Department Lunch Talk! Dr. Andrew Wooyoung Kim

On March 11th @ 12pm, Dr. Andrew Wooyoung Kim will give a virtual talk on “Psychological legacies of intergenerational trauma under South African apartheid: Maternal prenatal stress, infant birth outcomes, and adolescent psychiatric morbidity in Soweto, South Africa.”
South Africa’s rates of mental, neurological, and substance use disorders are among the highest in sub-Saharan Africa, yet access to mental health treatment is poor: only 27% of patients living with severe mental illness are expected to receive treatment. The current state of public mental health in South Africa is foregrounded by a long and recent history of institutionalized White supremacist policies implemented during the Apartheid regime (c. 1948-1994). Since South Africa’s democratic transition, nationalist ideologies promoting aspirations for unity, equality, and freedom in the new “rainbow nation” have continuously been met with chronicities of anti-black violence, misogynoir, and structural violence, all of which are known risk factors for psychiatric disorders. These legacies of white supremacist apartheid policies underpin the dramatic inequities seen in mental health disparities. In addition to these ongoing societal effects, there is growing evidence that the stressors of the past could have lingering biological effects that continue to influence and mental health across the lifecourse.

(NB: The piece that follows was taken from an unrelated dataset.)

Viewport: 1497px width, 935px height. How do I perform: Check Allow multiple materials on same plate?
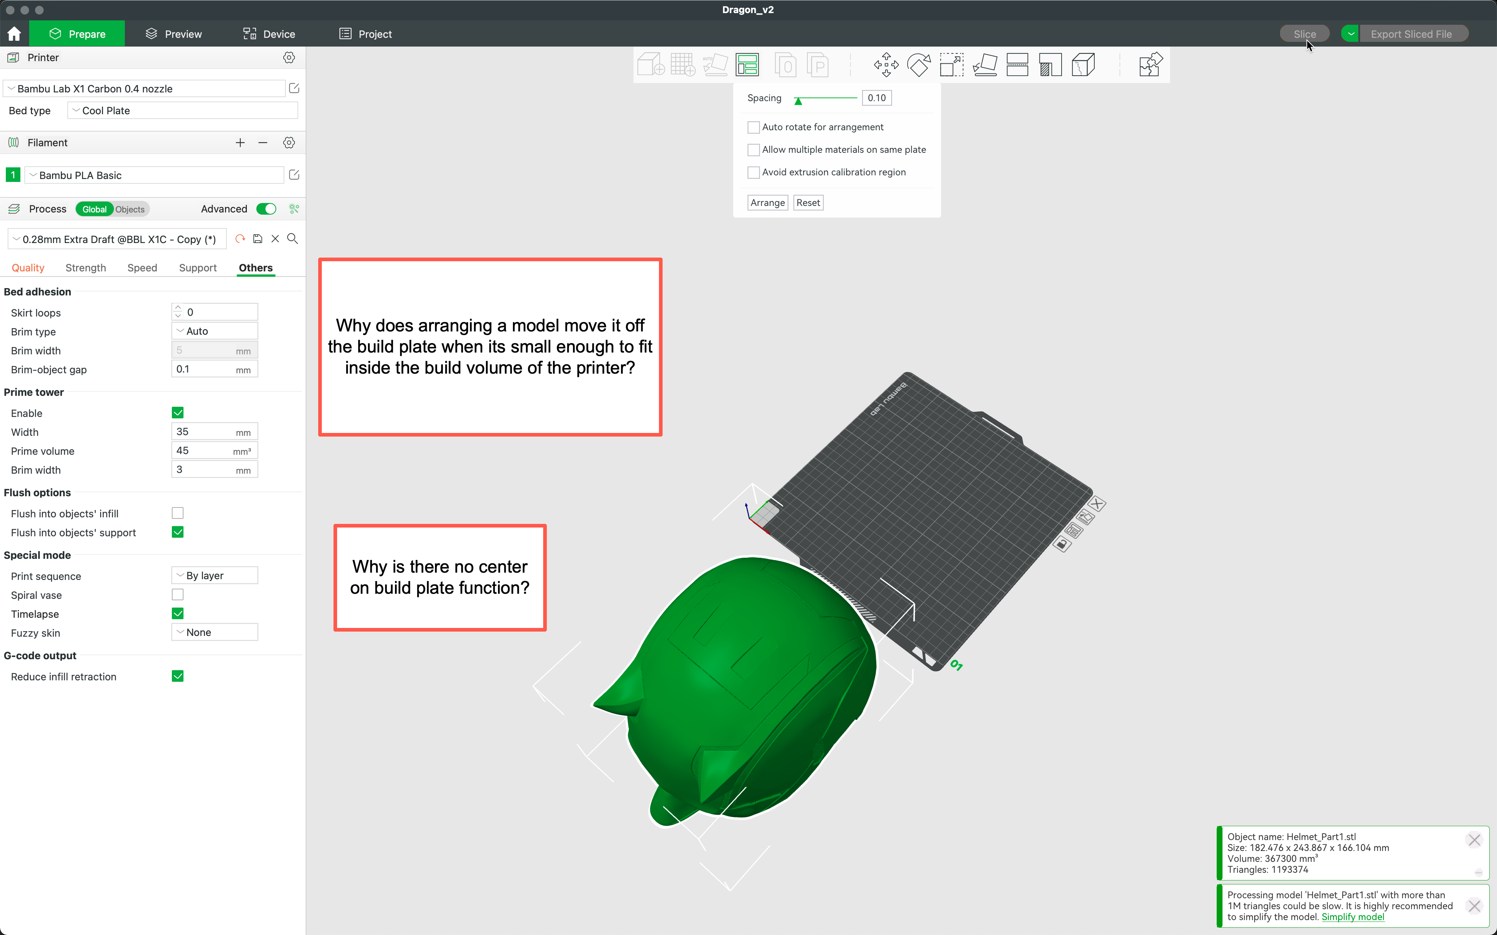[753, 150]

Growing evidence from the fetal origins of health and disease framework shows that past stress and trauma exposures, particularly those that occur during early development, can durably alter the development and function of various stress regulatory mechanisms in humans. These long-term impacts could shape the gestational environment experienced by the next generation, thereby influencing grandoffspring development. Thus, maternal exposures during gestation may not only affect their developing children but also affect the health and biology of subsequent generations – thus describing a possible intergenerational mechanism for stress transmission. Drawing from data from a 30-year multigenerational birth cohort study based in Soweto and 18 months of ethnographic research with mental health patients, professionals and NGOs in South Africa, this talk examines the biocultural transmission of embodied trauma from apartheid and its impacts on human biology and mental health in subsequent generations among families living in Soweto, South Africa. I describe the applications of this research to recent work on the mental health impacts of the COVID-19 pandemic in Johannesburg and new research in this area.
Dr. Andrew Wooyoung Kim is a Postdoctoral Fellow at the Center for Global Health & Chester M. Pierce Division of Global Psychiatry at Massachusetts General Hospital & Harvard Medical School, as well as an Honorary Lecturer, Faculty of Health Sciences, University of the Witwatersrand.